How viruses overcome host immunity

Given the complexity of the bacterial immune system, we are now interested to find how phages can overcome bacterial defenses. We found that phages can passively evolve to escape bacterial defense systems (Stokar-Avihail Cell 2023), and that they can also encode proteins dedicated to canceling specific defense systems (Leavitt Nature 2022; Hobbs Nature 2022; Yirmiya Nature 2024; Antine Nature 2024; Yirmiya Cell 2025). Our discoveries include new concepts in antiviral evasion from immunity, for example we found that phages produce “sponge” proteins that tightly bind and sequester immune signaling molecules, thus blocking signaling-based immune systems (Leavitt Nature 2022; Yirmiya Nature 2024).

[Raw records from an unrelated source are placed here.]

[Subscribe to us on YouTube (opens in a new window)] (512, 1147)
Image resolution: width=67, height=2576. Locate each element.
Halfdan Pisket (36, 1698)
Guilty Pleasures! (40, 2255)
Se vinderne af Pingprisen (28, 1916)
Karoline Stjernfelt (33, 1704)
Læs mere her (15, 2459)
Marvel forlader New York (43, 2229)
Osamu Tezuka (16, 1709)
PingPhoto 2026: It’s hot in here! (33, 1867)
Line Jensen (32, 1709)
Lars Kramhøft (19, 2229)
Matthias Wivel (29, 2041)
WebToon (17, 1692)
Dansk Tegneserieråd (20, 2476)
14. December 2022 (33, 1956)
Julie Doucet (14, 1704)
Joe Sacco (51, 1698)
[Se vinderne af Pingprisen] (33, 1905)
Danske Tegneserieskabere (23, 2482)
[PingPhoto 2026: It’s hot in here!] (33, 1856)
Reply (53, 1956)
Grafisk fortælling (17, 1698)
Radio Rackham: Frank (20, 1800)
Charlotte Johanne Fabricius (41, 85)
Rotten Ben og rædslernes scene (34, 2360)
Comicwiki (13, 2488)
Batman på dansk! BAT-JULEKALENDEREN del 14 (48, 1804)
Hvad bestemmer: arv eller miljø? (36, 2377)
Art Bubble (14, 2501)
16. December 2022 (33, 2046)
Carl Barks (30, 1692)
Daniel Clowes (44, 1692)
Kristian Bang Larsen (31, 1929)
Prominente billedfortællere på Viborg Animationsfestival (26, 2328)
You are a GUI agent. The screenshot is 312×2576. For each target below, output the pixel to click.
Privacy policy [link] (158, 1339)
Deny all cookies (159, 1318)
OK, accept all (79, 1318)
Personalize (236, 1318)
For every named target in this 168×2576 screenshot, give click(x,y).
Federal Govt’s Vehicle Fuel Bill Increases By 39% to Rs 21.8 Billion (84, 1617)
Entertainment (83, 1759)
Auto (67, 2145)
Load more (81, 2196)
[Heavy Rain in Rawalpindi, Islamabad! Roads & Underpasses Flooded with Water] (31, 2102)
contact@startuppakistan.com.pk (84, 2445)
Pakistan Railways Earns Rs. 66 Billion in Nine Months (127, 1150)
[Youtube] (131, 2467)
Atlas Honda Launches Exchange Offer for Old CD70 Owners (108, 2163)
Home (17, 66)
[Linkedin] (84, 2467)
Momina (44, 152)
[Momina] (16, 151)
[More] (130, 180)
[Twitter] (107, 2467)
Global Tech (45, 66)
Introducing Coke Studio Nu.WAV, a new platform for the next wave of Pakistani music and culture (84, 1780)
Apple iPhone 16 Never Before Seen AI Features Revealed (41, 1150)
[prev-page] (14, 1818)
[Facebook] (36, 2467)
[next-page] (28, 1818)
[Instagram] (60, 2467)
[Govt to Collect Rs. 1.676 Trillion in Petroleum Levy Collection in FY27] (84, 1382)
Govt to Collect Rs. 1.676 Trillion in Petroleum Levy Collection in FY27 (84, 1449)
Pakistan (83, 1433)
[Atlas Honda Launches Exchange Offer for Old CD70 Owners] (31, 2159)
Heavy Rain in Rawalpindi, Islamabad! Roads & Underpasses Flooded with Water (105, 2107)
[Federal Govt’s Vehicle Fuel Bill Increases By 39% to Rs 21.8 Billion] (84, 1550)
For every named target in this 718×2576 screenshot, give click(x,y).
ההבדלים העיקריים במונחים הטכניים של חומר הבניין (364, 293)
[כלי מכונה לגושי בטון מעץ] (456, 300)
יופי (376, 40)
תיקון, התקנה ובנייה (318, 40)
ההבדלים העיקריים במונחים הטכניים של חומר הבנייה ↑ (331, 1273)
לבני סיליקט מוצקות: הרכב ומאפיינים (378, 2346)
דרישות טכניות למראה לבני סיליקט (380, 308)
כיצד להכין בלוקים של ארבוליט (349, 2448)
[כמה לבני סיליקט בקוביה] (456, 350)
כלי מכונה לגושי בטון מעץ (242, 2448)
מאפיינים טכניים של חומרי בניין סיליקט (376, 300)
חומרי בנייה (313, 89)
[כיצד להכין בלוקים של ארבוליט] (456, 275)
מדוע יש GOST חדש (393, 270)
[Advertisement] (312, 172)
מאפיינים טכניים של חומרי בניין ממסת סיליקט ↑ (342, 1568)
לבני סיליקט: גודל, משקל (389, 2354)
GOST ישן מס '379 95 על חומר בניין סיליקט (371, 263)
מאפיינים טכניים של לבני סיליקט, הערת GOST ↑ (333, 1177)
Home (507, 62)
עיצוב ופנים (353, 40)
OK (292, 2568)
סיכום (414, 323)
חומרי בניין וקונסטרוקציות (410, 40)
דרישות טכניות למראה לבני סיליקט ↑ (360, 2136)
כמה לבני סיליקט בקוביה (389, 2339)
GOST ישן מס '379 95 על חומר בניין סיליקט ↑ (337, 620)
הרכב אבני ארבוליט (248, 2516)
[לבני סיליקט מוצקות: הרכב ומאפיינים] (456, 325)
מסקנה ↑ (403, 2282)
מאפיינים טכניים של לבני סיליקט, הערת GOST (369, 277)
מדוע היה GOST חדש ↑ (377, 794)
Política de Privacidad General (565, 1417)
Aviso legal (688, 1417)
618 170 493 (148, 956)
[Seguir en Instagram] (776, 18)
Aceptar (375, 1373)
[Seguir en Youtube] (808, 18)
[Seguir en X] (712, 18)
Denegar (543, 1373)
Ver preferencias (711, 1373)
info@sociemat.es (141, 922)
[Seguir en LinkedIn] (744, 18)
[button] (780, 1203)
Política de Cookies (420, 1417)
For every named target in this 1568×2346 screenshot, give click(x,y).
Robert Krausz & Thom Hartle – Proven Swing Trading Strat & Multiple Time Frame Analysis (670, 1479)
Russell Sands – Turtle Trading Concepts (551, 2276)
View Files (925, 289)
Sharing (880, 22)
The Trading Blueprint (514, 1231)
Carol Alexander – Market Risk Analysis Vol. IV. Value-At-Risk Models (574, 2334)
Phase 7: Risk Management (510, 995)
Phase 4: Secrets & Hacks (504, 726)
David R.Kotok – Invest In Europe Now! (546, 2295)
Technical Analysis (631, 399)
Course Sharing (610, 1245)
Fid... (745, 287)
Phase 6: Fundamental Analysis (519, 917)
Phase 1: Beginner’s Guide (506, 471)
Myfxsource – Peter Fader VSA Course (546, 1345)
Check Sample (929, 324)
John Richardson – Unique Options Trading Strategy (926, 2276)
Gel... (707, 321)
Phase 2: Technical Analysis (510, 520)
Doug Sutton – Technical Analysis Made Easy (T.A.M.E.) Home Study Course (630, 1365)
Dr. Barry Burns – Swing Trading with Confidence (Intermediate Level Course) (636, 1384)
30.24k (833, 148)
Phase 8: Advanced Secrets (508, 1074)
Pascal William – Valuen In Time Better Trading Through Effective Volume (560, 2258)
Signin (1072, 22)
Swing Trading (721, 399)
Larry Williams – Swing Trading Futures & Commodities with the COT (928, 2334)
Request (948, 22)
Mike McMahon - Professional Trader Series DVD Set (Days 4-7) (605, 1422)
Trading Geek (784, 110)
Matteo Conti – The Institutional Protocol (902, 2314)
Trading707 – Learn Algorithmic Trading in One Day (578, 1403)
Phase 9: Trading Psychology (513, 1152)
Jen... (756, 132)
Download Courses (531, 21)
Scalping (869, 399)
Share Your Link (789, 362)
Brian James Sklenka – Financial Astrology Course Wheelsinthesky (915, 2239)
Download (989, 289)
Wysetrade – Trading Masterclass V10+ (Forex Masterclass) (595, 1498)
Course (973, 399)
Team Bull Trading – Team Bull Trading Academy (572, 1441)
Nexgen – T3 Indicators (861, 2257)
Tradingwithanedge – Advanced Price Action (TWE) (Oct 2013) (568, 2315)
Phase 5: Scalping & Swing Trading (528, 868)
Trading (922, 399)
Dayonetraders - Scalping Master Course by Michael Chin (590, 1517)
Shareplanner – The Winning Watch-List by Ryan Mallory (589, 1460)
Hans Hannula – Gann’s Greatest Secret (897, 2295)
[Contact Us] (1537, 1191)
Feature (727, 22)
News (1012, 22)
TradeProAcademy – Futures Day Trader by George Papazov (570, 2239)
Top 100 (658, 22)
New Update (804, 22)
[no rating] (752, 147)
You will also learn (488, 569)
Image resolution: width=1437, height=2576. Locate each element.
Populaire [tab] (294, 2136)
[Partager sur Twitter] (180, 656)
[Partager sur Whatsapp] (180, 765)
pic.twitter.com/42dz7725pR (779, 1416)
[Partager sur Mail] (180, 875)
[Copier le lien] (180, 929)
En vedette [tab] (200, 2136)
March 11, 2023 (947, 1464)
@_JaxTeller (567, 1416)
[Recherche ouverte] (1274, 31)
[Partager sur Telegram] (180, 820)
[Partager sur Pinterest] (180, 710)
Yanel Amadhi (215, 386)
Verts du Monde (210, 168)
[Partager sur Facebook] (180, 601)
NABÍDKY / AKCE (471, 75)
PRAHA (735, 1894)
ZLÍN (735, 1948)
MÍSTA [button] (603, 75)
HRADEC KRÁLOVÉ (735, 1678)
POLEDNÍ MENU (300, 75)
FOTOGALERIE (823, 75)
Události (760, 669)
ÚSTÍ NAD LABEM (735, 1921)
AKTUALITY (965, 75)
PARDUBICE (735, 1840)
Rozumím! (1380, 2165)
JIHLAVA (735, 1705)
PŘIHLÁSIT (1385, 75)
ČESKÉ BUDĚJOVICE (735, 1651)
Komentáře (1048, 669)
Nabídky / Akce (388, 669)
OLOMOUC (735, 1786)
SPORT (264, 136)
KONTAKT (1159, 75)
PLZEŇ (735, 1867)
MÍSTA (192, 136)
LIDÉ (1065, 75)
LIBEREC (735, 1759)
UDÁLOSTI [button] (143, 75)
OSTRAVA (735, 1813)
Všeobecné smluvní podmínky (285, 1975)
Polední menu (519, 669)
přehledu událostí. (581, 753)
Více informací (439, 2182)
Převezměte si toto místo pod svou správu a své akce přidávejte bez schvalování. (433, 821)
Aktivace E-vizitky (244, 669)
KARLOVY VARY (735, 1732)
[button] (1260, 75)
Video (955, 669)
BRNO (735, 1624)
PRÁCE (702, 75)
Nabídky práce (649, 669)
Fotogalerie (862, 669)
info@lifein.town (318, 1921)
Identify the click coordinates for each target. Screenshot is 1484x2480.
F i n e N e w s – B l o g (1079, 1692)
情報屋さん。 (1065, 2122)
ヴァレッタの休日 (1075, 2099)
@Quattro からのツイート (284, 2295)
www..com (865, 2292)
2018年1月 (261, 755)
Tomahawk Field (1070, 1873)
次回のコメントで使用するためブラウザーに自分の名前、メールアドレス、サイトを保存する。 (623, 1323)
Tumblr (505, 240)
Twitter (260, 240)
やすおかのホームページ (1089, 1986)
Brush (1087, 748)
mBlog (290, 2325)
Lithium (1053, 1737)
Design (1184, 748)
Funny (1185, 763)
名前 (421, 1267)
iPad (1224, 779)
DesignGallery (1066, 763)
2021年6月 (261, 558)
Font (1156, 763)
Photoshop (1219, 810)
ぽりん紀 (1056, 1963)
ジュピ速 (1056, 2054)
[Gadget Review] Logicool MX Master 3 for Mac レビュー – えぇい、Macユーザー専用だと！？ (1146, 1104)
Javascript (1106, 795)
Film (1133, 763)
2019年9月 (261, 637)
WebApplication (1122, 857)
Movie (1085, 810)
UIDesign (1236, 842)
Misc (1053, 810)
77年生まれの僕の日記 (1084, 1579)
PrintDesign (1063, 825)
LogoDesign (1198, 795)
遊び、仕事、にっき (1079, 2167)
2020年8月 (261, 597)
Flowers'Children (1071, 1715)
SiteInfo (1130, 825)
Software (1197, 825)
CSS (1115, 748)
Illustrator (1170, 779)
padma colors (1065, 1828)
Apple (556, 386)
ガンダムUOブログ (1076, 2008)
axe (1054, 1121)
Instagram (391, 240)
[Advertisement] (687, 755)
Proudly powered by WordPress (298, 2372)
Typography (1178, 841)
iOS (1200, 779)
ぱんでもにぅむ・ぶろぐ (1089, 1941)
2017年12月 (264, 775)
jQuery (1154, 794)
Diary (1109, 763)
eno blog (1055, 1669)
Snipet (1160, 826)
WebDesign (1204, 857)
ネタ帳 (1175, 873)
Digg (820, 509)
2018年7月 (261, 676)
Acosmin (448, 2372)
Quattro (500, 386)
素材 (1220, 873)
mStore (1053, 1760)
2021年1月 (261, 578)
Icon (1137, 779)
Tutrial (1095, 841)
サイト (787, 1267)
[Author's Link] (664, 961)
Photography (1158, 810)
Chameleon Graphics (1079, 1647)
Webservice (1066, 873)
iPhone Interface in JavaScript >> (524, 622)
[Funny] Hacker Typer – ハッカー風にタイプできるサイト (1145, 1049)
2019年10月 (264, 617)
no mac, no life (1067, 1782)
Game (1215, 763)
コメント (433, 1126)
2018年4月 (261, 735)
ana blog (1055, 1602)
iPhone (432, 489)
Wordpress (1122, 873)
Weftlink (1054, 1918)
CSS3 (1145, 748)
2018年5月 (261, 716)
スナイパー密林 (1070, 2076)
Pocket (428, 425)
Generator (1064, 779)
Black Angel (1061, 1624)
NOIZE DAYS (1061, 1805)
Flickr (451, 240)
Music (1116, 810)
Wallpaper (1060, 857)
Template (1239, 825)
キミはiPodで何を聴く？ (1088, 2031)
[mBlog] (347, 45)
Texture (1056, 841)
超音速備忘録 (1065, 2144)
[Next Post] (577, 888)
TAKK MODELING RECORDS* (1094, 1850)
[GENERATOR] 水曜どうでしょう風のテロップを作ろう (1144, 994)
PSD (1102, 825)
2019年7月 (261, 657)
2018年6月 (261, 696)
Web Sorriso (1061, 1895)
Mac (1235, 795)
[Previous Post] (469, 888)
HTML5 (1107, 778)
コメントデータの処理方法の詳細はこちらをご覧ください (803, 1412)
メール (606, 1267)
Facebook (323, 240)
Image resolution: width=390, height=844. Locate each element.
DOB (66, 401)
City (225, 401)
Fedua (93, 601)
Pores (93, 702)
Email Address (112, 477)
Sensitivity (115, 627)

We also found that when bacteria deliberately eliminate essential molecules in attempt to slow down phage infection, some phages can re-build these molecules and successfully reproduce in infected cells (Osterman Nature 2024). We developed AI-based computational approaches that can discover virus-encoded inhibitors of host immunity in a large-scale, unbiased manner (Yirmiya et al, Cell 2025). 

Schematic depiction of the proteins mutated in phages that escape bacterial anti-phage systems, as well as selected examples from previous studies (marked with an asterisk). Phage proteins are depicted as colored shapes and text and defense systems in black text (Figure from: Stokar-Avihail et al, Cell 2023).